As for the rest: A mildly disappointing performance of "Hello" from Adele, who opened the show just prior to a very brief bit of slapstick and rapping that served as host James Corden's introduction.
There was a surprisingly sharp turn from previously stilted performer The Weeknd (with assistance from Daft Punk), an '80s synth jams straight out of Top Gun (Carrie Underwood and Keith Urban performing "The Fighter") and a bizarrely empty new reggaeton-by-way-of-Bon Iver jawn from Ed Sheeran.
Neil Diamond, Keith Urban, Faith Hill, Jennifer Lopez, Tim McGraw and Jason Derulo sang "Sweet Caroline" with Corden in a makeshift iteration of the "Carpool Karaoke" segments on his late night show. Diamond looked, perhaps was, a little lost.
Katy Perry's performance perhaps unintentionally referenced the mirrored picket fence sculpture by Alyson Shotz at upstate New York sculpture park Storm King.
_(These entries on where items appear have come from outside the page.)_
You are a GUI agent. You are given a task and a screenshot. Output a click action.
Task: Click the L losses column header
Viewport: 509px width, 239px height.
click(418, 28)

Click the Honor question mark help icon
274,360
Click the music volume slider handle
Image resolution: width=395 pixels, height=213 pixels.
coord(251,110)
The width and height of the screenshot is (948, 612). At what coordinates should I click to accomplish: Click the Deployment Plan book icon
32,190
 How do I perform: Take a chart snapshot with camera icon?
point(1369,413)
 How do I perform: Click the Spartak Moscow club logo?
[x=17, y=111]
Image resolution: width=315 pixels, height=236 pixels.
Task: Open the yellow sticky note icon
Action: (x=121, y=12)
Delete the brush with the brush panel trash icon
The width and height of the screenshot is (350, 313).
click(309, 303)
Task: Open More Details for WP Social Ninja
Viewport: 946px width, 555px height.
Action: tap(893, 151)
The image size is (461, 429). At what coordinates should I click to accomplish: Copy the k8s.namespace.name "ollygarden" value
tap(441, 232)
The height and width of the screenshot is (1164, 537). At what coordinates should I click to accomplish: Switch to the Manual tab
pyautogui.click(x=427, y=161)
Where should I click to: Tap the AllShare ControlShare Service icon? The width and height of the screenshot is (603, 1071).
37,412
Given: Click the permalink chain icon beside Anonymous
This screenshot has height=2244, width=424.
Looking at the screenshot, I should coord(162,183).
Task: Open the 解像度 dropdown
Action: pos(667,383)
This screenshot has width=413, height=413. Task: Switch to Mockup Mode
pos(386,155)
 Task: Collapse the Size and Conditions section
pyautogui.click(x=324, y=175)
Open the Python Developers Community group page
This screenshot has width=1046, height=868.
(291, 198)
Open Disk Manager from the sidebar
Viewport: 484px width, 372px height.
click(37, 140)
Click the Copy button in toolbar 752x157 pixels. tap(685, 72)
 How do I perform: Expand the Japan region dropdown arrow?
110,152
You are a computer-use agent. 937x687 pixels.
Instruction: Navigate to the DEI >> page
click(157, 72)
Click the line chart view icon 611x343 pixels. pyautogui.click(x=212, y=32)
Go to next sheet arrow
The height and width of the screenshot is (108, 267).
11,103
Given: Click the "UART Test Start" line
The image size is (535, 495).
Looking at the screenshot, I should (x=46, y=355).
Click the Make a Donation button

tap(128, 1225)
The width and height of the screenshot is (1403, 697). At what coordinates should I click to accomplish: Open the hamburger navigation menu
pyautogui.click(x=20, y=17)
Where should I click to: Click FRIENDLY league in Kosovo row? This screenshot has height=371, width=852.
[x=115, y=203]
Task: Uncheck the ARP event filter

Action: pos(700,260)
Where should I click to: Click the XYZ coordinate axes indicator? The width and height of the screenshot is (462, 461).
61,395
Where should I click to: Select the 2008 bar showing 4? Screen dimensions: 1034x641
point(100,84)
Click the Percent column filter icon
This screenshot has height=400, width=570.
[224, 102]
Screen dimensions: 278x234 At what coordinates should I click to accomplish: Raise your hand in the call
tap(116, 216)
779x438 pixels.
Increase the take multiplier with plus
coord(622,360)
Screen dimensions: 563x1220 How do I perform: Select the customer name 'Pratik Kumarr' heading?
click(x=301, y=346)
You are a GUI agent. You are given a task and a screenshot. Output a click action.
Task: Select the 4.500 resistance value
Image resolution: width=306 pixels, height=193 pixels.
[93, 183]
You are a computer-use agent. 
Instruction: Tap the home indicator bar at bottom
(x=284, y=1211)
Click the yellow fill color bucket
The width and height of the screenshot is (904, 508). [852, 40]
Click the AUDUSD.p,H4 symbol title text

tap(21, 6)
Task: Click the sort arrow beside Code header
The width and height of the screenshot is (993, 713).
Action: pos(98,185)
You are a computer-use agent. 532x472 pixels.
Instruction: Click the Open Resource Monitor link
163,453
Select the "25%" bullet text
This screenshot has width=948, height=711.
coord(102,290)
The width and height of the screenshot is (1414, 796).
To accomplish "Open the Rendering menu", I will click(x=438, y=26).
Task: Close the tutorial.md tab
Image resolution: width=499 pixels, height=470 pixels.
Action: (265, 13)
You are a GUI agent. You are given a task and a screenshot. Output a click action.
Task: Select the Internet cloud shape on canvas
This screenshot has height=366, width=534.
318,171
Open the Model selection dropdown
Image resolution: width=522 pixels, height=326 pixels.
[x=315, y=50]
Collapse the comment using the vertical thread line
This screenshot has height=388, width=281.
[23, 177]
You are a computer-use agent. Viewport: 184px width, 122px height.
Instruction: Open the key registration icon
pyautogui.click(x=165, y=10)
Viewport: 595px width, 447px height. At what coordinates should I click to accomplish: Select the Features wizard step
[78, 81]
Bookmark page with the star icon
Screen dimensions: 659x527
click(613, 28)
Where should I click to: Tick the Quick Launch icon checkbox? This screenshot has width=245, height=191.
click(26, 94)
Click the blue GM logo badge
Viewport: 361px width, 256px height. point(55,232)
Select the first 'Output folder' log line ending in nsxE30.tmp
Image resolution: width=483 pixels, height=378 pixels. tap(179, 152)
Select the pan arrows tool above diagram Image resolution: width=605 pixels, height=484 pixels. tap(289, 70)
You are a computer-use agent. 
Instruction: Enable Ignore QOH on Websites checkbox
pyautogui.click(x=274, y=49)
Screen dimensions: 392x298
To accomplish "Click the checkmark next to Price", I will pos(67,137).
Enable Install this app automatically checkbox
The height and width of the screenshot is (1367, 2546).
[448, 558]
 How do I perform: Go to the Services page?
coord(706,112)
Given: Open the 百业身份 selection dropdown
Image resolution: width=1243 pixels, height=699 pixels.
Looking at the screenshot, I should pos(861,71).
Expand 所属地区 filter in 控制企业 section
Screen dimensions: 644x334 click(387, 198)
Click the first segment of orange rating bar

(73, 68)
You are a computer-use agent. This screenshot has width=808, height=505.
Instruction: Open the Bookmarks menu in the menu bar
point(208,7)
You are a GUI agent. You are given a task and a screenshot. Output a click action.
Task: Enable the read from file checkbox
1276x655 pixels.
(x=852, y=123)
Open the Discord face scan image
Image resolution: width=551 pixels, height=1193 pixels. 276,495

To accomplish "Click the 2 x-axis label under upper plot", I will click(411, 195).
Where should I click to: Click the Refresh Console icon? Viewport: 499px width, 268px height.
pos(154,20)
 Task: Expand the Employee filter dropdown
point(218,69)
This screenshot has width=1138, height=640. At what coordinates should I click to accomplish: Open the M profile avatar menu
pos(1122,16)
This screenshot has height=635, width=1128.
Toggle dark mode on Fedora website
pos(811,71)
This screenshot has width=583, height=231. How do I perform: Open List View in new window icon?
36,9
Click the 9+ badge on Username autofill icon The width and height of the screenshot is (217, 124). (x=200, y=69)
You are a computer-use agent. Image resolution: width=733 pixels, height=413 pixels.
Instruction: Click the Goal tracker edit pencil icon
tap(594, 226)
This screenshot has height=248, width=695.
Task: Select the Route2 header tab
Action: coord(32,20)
Gary Clark and William Bell (who won for best Americana album) performed the blues standard "Born Under a Bad Sign," written by Bell and Booker T. Jones and first recorded by Albert King in 1967 for Stax Records.
The show remained as reliably corrugated as ever — as it will until entropy catches up with it. Looking to the Grammys for substantive, not glancing, engagement with challenging times, as Ann Powers addressed recently, is a waste of time. The show is comfort food; delivering the same faces, the same voices, the same melodies and shimmering gowns.
Perhaps next year, when the awards return to New York for the first time since 2003, the show will let itself change as much as the world around it has. But probably not.